В то время мы были вместе, «добытые мышки» складывались в одну общую миску. Вот и все. О поэтическом даровании своего мужа я давно знала, верила в него - а его безработицу, вызванную объективными причинами, считала явлением временным.

Он к своей вынужденной праздности относился по-иному... Как? Это мне приходилось постигать не без труда, вроде бы познавать неведомое. Я задумалась над этим, когда заметила, что порой он встречал меня вечером в нашем бедненьком жилище виноватым, вопрошающим взглядом. Он тяготился навязанным ему извне бессилием изменить свое положение, заявлял вдруг о насущной для него необходимости занять подобающее, как считал, место в материальных делах семьи. Для меня сами разговоры на эту тему были новостью. «Винить» или благодарить за то надо моих родителей, мое домашнее воспитание, тот редкостный, удивительный дух добра и бескорыстия, что питал мое детство. В нашей семье из трех человек - мама, папа и я, - несмотря на беспросветную бедность, жила глубокая душевность взаимных отношений, тихая, сильная, без лишних слов о любви -любовь, проистекавшие отсюда взаимная забота, взаимное уважение, даже предупредительность. И было то естеством, а не надуманной программой. Каждый из нас в силу сложившейся привычки интуитивно контролировал свои поступки с тем, чтобы не огорчить другого. Никогда ни у кого из нас не возникало потребности доказывать свою правоту криком. В моей семье не было практики повышенных голосов. Конечно, мне могут и не поверить, но я ни разу не слышала брани в стенах нашего дома. В памяти остался тихий говор.

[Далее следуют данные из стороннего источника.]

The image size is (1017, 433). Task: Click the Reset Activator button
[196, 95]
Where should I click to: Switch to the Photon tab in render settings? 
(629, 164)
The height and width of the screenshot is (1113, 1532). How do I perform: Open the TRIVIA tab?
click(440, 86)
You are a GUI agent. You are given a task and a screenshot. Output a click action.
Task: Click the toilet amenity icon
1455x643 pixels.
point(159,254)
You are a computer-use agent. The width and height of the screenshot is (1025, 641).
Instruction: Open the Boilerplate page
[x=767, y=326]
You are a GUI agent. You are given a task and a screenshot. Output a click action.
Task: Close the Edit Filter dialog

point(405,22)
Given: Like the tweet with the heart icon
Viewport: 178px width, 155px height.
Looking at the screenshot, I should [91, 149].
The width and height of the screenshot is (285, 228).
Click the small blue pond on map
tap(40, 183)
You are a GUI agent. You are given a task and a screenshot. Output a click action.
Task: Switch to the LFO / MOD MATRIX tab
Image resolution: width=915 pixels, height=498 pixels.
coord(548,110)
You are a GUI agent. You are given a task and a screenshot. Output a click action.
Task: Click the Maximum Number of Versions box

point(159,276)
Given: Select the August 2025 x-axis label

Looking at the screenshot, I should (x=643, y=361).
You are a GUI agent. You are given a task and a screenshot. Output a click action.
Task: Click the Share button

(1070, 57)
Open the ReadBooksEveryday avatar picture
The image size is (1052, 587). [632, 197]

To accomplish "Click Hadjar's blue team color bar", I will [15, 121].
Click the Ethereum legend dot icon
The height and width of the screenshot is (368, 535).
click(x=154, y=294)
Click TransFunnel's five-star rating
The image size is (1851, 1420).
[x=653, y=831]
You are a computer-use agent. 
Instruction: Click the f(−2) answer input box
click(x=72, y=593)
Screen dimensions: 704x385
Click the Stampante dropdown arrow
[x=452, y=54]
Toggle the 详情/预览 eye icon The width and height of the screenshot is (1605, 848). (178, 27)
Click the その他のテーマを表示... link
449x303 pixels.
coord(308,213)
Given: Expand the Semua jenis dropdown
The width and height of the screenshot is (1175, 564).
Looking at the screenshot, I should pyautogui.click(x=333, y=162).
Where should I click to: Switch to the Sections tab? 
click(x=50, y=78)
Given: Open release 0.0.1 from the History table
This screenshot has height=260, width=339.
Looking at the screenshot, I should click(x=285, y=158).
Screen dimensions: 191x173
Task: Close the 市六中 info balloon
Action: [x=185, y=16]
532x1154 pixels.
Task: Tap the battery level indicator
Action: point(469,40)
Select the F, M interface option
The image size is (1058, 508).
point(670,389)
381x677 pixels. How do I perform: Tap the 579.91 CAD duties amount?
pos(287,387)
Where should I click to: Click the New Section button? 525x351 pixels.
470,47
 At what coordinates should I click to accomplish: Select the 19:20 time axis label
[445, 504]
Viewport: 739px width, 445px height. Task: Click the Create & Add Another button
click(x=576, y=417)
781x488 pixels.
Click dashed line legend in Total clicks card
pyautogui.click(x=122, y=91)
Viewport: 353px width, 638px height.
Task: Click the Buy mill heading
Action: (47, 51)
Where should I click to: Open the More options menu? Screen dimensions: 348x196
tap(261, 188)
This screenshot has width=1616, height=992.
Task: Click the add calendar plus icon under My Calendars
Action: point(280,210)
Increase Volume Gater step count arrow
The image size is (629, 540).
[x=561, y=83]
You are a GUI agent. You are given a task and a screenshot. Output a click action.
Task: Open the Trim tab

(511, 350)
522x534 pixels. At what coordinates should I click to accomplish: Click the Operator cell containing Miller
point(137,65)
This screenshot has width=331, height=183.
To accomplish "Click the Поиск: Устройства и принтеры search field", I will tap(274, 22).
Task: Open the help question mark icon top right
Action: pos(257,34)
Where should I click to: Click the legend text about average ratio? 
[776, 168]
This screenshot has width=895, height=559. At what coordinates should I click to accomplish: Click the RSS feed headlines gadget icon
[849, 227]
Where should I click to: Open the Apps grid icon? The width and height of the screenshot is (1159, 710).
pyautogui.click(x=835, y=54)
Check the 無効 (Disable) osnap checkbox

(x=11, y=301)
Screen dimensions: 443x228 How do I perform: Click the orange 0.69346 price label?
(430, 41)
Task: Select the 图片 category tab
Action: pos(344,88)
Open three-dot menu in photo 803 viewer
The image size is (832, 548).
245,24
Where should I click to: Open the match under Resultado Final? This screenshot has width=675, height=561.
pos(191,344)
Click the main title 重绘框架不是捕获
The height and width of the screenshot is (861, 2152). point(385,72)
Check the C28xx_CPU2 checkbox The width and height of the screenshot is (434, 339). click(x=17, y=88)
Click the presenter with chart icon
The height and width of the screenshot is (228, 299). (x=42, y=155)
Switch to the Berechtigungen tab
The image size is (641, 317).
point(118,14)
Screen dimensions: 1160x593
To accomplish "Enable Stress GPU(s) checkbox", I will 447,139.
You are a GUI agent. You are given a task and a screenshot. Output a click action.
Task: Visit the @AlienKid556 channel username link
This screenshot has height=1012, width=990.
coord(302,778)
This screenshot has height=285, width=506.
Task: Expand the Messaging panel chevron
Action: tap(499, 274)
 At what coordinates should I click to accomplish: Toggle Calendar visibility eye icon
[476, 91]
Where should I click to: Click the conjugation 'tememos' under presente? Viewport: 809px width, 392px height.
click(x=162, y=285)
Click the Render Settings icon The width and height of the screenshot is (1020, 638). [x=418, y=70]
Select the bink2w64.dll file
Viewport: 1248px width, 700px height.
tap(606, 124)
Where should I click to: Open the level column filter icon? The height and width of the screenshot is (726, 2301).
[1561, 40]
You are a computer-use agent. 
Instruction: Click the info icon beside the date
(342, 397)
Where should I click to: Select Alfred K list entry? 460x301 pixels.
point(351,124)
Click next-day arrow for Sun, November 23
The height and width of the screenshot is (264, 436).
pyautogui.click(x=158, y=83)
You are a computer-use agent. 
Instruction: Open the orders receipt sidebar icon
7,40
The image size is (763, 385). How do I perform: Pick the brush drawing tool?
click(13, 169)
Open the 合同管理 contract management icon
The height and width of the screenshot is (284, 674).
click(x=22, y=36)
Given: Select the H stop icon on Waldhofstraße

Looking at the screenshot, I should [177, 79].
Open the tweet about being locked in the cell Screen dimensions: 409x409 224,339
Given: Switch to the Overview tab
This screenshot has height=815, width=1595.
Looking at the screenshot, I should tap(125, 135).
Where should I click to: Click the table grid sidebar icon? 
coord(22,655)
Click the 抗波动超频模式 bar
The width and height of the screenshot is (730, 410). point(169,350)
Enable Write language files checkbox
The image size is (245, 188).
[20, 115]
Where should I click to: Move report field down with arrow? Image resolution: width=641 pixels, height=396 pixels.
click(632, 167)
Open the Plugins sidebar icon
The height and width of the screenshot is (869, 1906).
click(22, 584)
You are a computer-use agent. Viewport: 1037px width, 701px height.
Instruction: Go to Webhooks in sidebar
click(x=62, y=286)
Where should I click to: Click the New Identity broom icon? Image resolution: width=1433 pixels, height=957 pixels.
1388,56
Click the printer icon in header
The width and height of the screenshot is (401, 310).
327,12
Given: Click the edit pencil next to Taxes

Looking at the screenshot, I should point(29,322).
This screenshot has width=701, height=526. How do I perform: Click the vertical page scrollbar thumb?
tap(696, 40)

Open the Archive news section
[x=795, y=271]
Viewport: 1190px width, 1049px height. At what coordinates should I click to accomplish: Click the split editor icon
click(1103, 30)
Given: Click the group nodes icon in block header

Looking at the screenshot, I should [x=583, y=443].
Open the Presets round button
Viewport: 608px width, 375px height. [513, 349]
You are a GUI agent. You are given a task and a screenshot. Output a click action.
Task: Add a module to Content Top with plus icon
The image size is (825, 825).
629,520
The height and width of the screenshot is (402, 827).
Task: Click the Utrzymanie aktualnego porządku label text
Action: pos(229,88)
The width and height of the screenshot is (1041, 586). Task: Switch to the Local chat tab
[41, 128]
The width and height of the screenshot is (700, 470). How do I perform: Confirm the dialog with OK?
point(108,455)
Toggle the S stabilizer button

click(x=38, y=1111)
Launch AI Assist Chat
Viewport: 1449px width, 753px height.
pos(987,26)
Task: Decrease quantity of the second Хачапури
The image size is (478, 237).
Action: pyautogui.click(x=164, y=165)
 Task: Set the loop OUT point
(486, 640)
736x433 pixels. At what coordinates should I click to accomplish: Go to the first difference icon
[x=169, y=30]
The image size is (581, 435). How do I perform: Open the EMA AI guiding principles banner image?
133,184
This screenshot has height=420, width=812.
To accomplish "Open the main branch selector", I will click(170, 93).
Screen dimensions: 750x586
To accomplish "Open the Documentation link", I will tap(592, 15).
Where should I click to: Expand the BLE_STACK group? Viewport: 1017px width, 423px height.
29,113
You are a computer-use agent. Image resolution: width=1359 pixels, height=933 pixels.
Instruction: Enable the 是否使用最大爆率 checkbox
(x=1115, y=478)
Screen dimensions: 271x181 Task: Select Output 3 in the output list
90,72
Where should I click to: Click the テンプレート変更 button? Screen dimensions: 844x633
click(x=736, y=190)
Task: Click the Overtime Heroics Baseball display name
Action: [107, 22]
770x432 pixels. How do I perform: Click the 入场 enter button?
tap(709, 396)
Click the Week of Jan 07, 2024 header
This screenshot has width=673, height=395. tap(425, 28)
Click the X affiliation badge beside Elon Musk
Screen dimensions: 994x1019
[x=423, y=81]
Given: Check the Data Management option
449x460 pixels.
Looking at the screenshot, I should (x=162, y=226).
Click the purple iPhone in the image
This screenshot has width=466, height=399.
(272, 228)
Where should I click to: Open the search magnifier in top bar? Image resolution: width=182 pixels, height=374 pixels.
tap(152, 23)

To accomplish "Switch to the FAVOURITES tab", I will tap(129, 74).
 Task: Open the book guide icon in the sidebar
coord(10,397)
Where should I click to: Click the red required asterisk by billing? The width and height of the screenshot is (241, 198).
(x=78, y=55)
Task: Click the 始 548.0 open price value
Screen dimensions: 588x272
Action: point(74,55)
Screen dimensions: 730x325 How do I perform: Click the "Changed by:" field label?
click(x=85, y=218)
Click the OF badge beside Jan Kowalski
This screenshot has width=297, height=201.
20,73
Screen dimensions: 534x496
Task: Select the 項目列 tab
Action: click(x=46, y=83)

Я не знала слова «нельзя» не потому, что росла ангелом во плоти, а потому, что мои родители, педагоги от Бога (не по профессии), умели предупредить или предотвратить мои опрометчивые, неправильные шаги. Я ни разу не была бита или унижена словом. Подзатыльники и шлепки не считались, очевидно, у моих родителей эффективным воспитательным средством. Мне редко делали замечания. Но если уж и случалось такое, то «карательная» мера содержалась не в обидных словах или выражениях, а в самом тоне упрека, порицания. Не могу объяснить почему, как, но некоторые из тех негромких «наказаний» запали в сердце на всю жизнь...

Мне было лет пять. Морозным зимним днем к нам пришла моя двоюродная сестренка, дочка папиного брата, девочка лет девяти. В этом возрасте - разница существенная, и она была «командиром». Мы поиграли немножко возле дома, а потом ушли к сестренке, их дом стоял примерно в полукилометре от нашего.

Я хотела было доложиться об уходе маме. Но «командир» посчитал это лишним. Весь день у меня на душе «кошки скребли»: я знала, что поступила неверно. Но всю жуткую глубину своей вины ощутила только тогда, когда к нам приблизился мой папа и, не повышая голоса, только с очень серьезным лицом сказал: «Мама весь день плакала: она не знала, куда ты ушла...» Вот и все. Но у меня похолодело внутри: я заставила маму плакать! Почему этого нельзя было делать, мне никто не внушал, это сложилось в сознании само собой и окаменело, застыло неизменным навсегда. Сохранить душевное благородство при хронической бедности - большое, по моему мнению, достоинство. Поистине целебным воздухом довелось дышать мне дома в пору детства и юности. Я не помню случая, чтобы за совместным застольем - обедом или ужином, отдыхая вечерком на маленькой террасочке, мои родители со злобой и завистью перемывали косточки тем, кто «сумел», «словчил», «достал»... Казалось, корыстолюбие не коснулось их честных, бесхитростных душ, мутный поток стяжательства и алчности протекал где-то вдалеке... Это было нечто к ним не относящееся, а потому и недостойное их внимания. Не стараюсь идеализировать или приукрашивать их. Но ведь бывают счастливые исключения?

Перейти на страницу:

Похожие книги

10 гениев, изменивших мир
10 гениев, изменивших мир

Эта книга посвящена людям, не только опередившим время, но и сумевшим своими достижениями в науке или общественной мысли оказать влияние на жизнь и мировоззрение целых поколений. Невозможно рассказать обо всех тех, благодаря кому радикально изменился мир (или наше представление о нем), речь пойдет о десяти гениальных ученых и философах, заставивших цивилизацию развиваться по новому, порой неожиданному пути. Их имена – Декарт, Дарвин, Маркс, Ницше, Фрейд, Циолковский, Морган, Склодовская-Кюри, Винер, Ферми. Их объединяли безграничная преданность своему делу, нестандартный взгляд на вещи, огромная трудоспособность. О том, как сложилась жизнь этих удивительных людей, как формировались их идеи, вы узнаете из книги, которую держите в руках, и наверняка согласитесь с утверждением Вольтера: «Почти никогда не делалось ничего великого в мире без участия гениев».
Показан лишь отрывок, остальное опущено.